For the second year, Le Grande, who is black, and volunteers from his and other churches left their pews and altars and set up for the day in Washington Park -- a small, rare strip of green in a blighted, urban area that has undergone an enormous, tumultuous shift in the last two decades from nearly all black to heavily Latino. With race an undeniable factor in the ever-simmering tensions and frictions here, Le Grande’s charity event was a small but powerful anecdote.

At nearby picnic tables covered in donated clothes, black and Latino men and women milled about, taking needed T-shirts, pants and dresses.

“Excuse me, lady, you can have more than just one pair of shoes,” Delores Cotledge, a member of Great Hope, said to a Latina mother who was walking away with only one box.

“You sure?” she asked, glancing back at the table.

“Of course!” Cotledge said.

It would have been an unremarkable exchange were it not for the history of those streets.

Last month, after a lengthy undercover investigation, federal prosecutors indicted more than 60 members of Florencia 13, a Latino street gang, for crimes committed during a violent campaign to drive African American rivals out of the area, authorities said.
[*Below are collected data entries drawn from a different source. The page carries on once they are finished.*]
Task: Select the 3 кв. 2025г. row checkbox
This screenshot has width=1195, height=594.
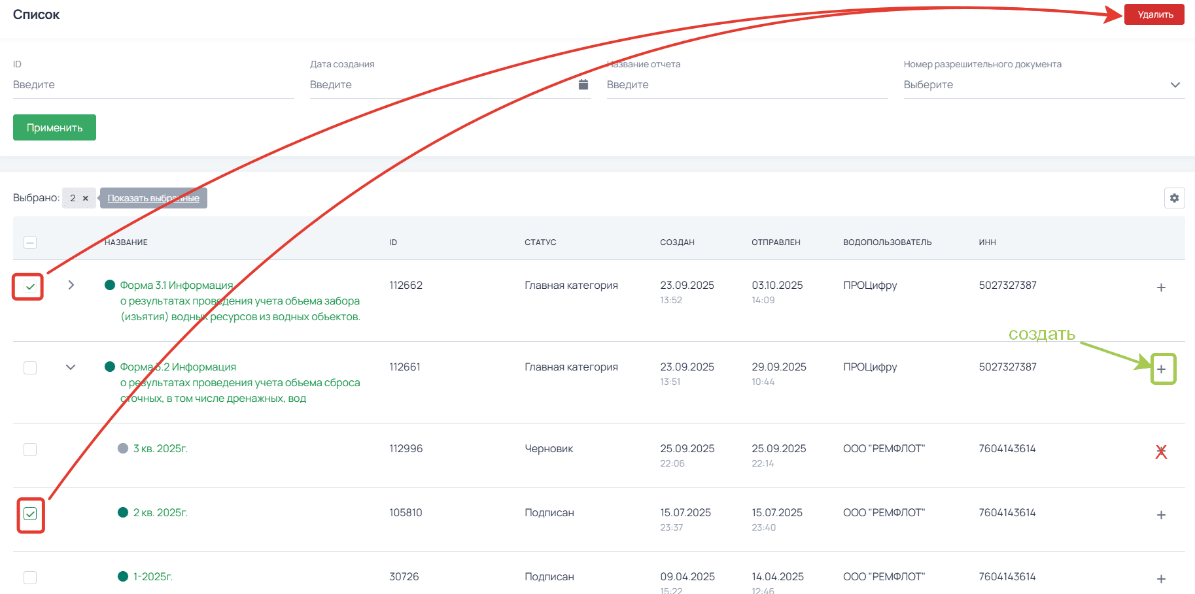Action: pyautogui.click(x=30, y=450)
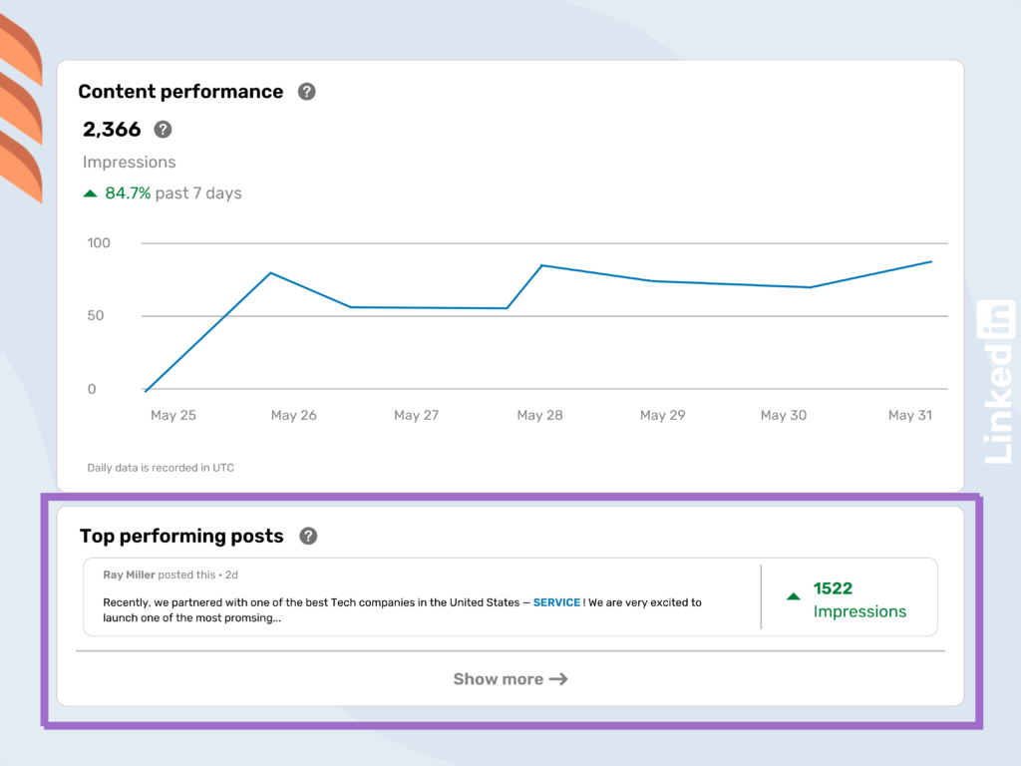Click the Impressions label under the total
This screenshot has height=766, width=1021.
[129, 162]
The turf battle is thought to have led to at least 20 killings in the last three years.

Much of the violence occurred in the park’s Florence-Firestone neighborhood, a working-class, unincorporated community of 60,000 north of Watts. After the dramatic influx of Mexican immigrants to the area that began in the 1980s, officials said, Latino gang leaders in recent years have sought to drive the remaining black gangs and their supporters from the neighborhood and had repeatedly ordered members to attack black gang members.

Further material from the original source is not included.